Task to complete:
Needed from the data below: every line from the one with "Where should I click to: Click the share" up to and including the one with "You are a computer-use agent. Screen dimensions: 1459x812", repeated exactly and with nothing else.

▬▬▬

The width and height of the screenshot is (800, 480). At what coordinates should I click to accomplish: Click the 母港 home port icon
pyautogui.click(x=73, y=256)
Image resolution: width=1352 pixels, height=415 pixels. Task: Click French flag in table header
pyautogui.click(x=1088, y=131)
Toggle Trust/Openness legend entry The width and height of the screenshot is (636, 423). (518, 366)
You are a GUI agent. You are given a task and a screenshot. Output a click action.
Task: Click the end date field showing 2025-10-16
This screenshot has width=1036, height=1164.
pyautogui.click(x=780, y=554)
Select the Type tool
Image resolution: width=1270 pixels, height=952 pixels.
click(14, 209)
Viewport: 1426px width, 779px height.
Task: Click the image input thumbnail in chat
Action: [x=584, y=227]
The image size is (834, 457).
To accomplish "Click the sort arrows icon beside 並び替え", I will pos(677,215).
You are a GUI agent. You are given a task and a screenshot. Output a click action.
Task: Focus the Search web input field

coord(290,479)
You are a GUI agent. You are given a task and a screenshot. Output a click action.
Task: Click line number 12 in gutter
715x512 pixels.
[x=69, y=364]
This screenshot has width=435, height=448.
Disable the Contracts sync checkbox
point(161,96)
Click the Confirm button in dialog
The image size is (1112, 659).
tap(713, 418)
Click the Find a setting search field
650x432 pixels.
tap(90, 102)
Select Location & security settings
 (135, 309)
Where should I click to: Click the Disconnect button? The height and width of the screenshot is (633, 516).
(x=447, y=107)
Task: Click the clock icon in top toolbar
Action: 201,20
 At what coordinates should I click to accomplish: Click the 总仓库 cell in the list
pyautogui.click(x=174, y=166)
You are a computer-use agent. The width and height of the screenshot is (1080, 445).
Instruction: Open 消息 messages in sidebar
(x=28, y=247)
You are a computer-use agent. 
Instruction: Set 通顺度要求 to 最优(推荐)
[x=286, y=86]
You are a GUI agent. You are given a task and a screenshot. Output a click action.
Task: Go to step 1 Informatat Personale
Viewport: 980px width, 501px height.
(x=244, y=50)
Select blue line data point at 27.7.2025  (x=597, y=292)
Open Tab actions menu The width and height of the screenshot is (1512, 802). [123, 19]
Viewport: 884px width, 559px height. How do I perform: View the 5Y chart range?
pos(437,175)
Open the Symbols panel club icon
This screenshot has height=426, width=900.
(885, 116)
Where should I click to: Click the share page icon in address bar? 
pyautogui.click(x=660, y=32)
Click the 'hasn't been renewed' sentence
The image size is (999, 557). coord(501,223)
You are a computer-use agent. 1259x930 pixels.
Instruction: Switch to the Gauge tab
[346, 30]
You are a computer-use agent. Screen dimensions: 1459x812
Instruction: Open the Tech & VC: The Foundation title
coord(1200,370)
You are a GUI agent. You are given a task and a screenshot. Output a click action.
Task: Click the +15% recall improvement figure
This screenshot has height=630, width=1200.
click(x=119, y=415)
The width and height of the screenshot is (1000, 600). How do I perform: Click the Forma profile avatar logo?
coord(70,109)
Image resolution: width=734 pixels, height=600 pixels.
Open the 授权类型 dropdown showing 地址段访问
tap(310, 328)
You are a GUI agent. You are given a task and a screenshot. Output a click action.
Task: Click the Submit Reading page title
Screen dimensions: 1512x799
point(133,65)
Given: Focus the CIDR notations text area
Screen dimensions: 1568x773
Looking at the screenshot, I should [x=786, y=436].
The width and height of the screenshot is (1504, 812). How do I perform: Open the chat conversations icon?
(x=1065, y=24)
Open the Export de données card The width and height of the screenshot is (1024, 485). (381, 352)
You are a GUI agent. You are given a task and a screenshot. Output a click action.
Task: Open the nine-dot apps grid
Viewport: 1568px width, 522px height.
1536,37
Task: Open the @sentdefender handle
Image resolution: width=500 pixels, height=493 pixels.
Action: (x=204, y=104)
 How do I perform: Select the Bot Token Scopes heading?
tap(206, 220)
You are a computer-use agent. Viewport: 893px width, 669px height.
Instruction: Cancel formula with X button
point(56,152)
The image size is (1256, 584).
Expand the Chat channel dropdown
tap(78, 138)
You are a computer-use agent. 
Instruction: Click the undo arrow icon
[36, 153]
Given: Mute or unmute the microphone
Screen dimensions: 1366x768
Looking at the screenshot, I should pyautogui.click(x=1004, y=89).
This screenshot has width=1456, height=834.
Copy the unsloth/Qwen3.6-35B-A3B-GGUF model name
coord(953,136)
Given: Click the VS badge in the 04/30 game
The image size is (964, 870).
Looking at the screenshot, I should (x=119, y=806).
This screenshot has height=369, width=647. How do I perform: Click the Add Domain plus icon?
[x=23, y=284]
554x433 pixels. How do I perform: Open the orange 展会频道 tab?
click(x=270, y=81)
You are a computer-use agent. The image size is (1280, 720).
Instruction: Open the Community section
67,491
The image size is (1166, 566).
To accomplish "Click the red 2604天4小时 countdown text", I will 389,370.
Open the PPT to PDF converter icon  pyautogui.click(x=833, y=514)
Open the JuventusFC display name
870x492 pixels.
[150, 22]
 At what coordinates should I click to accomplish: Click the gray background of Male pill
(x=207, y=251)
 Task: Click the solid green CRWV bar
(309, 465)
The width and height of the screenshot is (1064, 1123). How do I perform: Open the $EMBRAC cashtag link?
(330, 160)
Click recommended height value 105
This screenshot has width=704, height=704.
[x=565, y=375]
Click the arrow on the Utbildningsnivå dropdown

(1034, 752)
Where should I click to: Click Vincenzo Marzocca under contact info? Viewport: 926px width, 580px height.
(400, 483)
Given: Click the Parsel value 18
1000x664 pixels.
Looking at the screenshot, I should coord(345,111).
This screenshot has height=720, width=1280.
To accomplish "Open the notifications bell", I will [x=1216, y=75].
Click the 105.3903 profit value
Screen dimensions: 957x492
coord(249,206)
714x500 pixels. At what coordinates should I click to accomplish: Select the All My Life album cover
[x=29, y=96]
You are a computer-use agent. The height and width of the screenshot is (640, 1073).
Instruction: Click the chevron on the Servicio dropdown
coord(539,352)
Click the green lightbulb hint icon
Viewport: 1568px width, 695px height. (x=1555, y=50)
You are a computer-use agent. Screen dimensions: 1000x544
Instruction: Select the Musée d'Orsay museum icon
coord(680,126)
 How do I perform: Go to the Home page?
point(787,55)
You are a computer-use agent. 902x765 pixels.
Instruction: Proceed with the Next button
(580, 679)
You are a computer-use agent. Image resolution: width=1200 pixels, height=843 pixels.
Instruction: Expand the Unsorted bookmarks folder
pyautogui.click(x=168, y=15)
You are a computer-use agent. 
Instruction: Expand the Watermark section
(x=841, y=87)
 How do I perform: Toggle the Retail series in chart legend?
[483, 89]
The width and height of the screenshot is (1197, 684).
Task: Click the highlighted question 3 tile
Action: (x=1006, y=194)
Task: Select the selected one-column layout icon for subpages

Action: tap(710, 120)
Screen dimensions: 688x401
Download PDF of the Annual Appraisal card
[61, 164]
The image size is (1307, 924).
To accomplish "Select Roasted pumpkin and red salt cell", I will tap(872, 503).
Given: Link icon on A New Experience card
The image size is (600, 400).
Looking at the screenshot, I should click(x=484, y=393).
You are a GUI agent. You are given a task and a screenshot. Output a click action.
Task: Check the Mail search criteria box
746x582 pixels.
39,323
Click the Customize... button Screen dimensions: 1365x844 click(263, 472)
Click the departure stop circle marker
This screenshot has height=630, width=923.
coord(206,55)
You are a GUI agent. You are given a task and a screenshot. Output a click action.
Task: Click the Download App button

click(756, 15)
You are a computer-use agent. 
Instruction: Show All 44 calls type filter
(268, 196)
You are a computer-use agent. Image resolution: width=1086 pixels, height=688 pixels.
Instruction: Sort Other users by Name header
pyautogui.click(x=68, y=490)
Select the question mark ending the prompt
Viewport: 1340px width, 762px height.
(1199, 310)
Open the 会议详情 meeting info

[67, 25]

▬▬▬

Task answer:
Where should I click to: Click the share page icon in address bar? 
pyautogui.click(x=660, y=32)
Click the 'hasn't been renewed' sentence
The image size is (999, 557). coord(501,223)
You are a computer-use agent. 1259x930 pixels.
Instruction: Switch to the Gauge tab
[346, 30]
You are a computer-use agent. Screen dimensions: 1459x812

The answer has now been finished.